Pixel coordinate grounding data
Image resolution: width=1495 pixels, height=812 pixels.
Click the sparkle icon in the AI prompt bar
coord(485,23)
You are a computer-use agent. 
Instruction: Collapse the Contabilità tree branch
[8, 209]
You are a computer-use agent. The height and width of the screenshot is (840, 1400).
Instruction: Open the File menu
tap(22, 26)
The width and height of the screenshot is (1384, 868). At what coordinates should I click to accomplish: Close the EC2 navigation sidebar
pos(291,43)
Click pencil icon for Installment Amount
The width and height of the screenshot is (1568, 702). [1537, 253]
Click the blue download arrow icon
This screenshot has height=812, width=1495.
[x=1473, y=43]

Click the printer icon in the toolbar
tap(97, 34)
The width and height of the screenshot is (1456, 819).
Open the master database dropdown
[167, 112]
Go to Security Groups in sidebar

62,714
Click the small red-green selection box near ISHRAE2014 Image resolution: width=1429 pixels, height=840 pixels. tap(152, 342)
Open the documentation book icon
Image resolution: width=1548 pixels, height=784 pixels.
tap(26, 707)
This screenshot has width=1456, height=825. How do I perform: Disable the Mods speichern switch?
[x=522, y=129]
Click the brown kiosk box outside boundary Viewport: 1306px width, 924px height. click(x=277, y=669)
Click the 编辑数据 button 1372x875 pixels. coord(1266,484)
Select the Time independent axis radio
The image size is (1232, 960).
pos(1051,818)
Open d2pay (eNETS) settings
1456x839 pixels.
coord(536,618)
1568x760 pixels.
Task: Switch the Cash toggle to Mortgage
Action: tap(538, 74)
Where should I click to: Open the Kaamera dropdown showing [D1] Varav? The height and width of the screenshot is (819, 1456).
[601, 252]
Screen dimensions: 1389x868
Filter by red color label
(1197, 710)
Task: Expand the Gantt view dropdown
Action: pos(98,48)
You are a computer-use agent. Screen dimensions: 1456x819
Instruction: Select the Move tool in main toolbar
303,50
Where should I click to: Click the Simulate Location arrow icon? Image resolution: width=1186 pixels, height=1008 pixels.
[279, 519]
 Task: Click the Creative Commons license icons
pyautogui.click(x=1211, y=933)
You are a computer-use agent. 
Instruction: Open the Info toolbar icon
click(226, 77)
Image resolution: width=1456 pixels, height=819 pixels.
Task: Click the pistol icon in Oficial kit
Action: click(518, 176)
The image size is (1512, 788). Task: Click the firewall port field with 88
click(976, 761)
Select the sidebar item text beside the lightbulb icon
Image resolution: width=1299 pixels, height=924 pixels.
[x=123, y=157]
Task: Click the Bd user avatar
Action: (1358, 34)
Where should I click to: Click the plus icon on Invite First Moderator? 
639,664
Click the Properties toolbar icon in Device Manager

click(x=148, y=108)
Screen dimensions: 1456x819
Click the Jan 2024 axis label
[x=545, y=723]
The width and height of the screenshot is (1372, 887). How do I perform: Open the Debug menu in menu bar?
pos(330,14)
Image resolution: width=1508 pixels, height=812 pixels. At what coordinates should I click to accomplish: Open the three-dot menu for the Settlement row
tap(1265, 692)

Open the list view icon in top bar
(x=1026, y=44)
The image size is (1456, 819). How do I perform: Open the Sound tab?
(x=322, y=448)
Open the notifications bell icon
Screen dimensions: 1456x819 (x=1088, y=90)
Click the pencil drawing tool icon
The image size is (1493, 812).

### REQUIREMENT
Retype the records above exactly as they appear.

### THE ANSWER
Image resolution: width=1495 pixels, height=812 pixels.
Click the sparkle icon in the AI prompt bar
coord(485,23)
You are a computer-use agent. 
Instruction: Collapse the Contabilità tree branch
[8, 209]
You are a computer-use agent. The height and width of the screenshot is (840, 1400).
Instruction: Open the File menu
tap(22, 26)
The width and height of the screenshot is (1384, 868). At what coordinates should I click to accomplish: Close the EC2 navigation sidebar
pos(291,43)
Click pencil icon for Installment Amount
The width and height of the screenshot is (1568, 702). [1537, 253]
Click the blue download arrow icon
This screenshot has height=812, width=1495.
[x=1473, y=43]

Click the printer icon in the toolbar
tap(97, 34)
The width and height of the screenshot is (1456, 819).
Open the master database dropdown
[167, 112]
Go to Security Groups in sidebar

62,714
Click the small red-green selection box near ISHRAE2014 Image resolution: width=1429 pixels, height=840 pixels. tap(152, 342)
Open the documentation book icon
Image resolution: width=1548 pixels, height=784 pixels.
tap(26, 707)
This screenshot has width=1456, height=825. How do I perform: Disable the Mods speichern switch?
[x=522, y=129]
Click the brown kiosk box outside boundary Viewport: 1306px width, 924px height. click(x=277, y=669)
Click the 编辑数据 button 1372x875 pixels. coord(1266,484)
Select the Time independent axis radio
The image size is (1232, 960).
pos(1051,818)
Open d2pay (eNETS) settings
1456x839 pixels.
coord(536,618)
1568x760 pixels.
Task: Switch the Cash toggle to Mortgage
Action: tap(538, 74)
Where should I click to: Open the Kaamera dropdown showing [D1] Varav? The height and width of the screenshot is (819, 1456).
[601, 252]
Screen dimensions: 1389x868
Filter by red color label
(1197, 710)
Task: Expand the Gantt view dropdown
Action: pos(98,48)
You are a computer-use agent. Screen dimensions: 1456x819
Instruction: Select the Move tool in main toolbar
303,50
Where should I click to: Click the Simulate Location arrow icon? Image resolution: width=1186 pixels, height=1008 pixels.
[279, 519]
 Task: Click the Creative Commons license icons
pyautogui.click(x=1211, y=933)
You are a computer-use agent. 
Instruction: Open the Info toolbar icon
click(226, 77)
Image resolution: width=1456 pixels, height=819 pixels.
Task: Click the pistol icon in Oficial kit
Action: click(518, 176)
The image size is (1512, 788). Task: Click the firewall port field with 88
click(976, 761)
Select the sidebar item text beside the lightbulb icon
Image resolution: width=1299 pixels, height=924 pixels.
[x=123, y=157]
Task: Click the Bd user avatar
Action: (1358, 34)
Where should I click to: Click the plus icon on Invite First Moderator? 
639,664
Click the Properties toolbar icon in Device Manager

click(x=148, y=108)
Screen dimensions: 1456x819
Click the Jan 2024 axis label
[x=545, y=723]
The width and height of the screenshot is (1372, 887). How do I perform: Open the Debug menu in menu bar?
pos(330,14)
Image resolution: width=1508 pixels, height=812 pixels. At what coordinates should I click to accomplish: Open the three-dot menu for the Settlement row
tap(1265, 692)

Open the list view icon in top bar
(x=1026, y=44)
The image size is (1456, 819). How do I perform: Open the Sound tab?
(x=322, y=448)
Open the notifications bell icon
Screen dimensions: 1456x819 (x=1088, y=90)
Click the pencil drawing tool icon
The image size is (1493, 812).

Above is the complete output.